Below is breakdown of unresolved prod errors since last quarter. (I’ve
omitted the last three weeks.)

By month:

  - February: 5 reports (1.33-wmf.16, 1.33-wmf.17, 1.33-wmf.18).
  - January: 3 reports (1.33-wmf.13, 1.33-wmf.14).
  - December 2018: 5 reports (1.33-wmf.9).
  - November 2018: 3 reports (1.33-wmf.2).
  - October 2018: 1 report (1.32-wmf.26).
  - September 2018: 2 reports (1.32-wmf.20).

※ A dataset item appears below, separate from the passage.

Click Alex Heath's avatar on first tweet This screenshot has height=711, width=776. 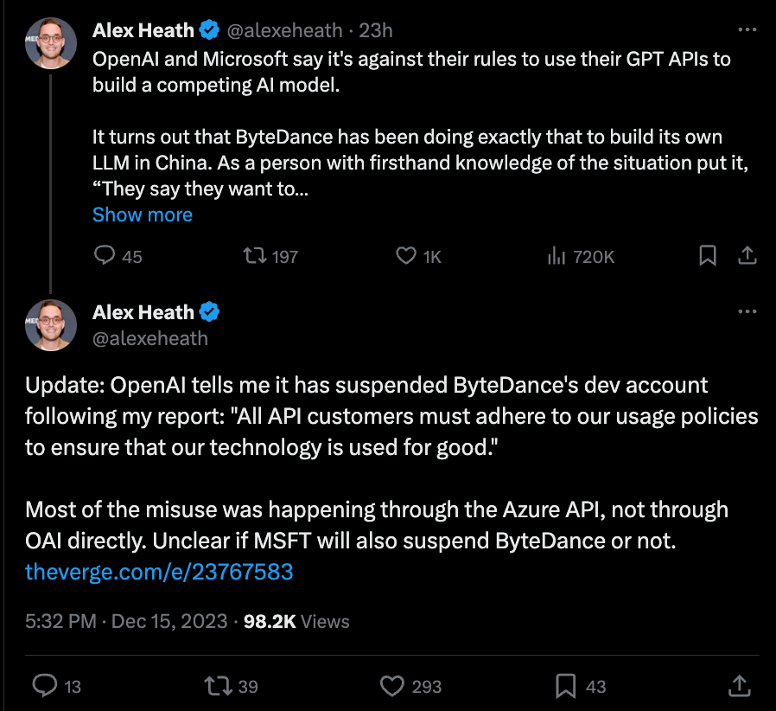51,42
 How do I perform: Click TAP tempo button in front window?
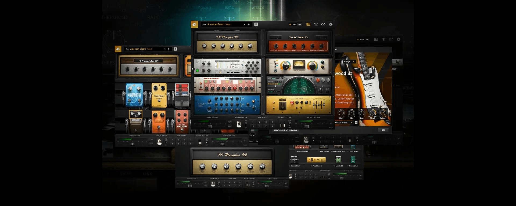tap(300, 24)
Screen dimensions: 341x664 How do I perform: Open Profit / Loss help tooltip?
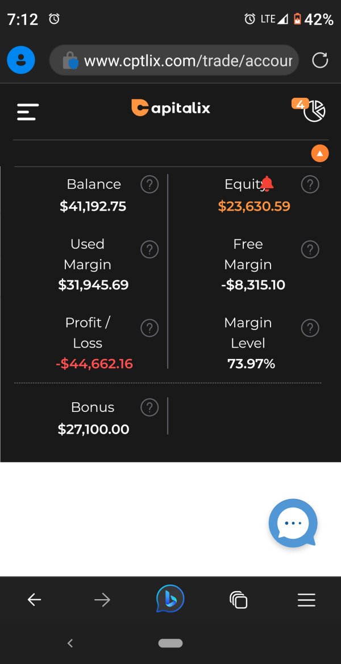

By steward and software component:

Core Platform:
* Parser: https://phabricator.wikimedia.org/T216664.
* Revision backend: https://phabricator.wikimedia.org/T214035,
https://phabricator.wikimedia.org/T212428.

Growth:
* Echo: https://phabricator.wikimedia.org/T217079.
* Flow: https://phabricator.wikimedia.org/T212742,
https://phabricator.wikimedia.org/T204793.
* Page deletion: https://phabricator.wikimedia.org/T203913.

Wikidata:
* Wikibase: https://phabricator.wikimedia.org/T217329,
https://phabricator.wikimedia.org/T215380,
https://phabricator.wikimedia.org/T213483.
* WikibaseLexeme: https://phabricator.wikimedia.org/T207479,
https://phabricator.wikimedia.org/T200906.
* WikibaseQualityConstraints: https://phabricator.wikimedia.org/T212282.

Performance:
* Lib-rdmbs: https://phabricator.wikimedia.org/T212284.

Multimedia:
* MediaWiki uploading: https://phabricator.wikimedia.org/T208539.

Fundraising-Tech:
* CentralNotice: https://phabricator.wikimedia.org/T209741.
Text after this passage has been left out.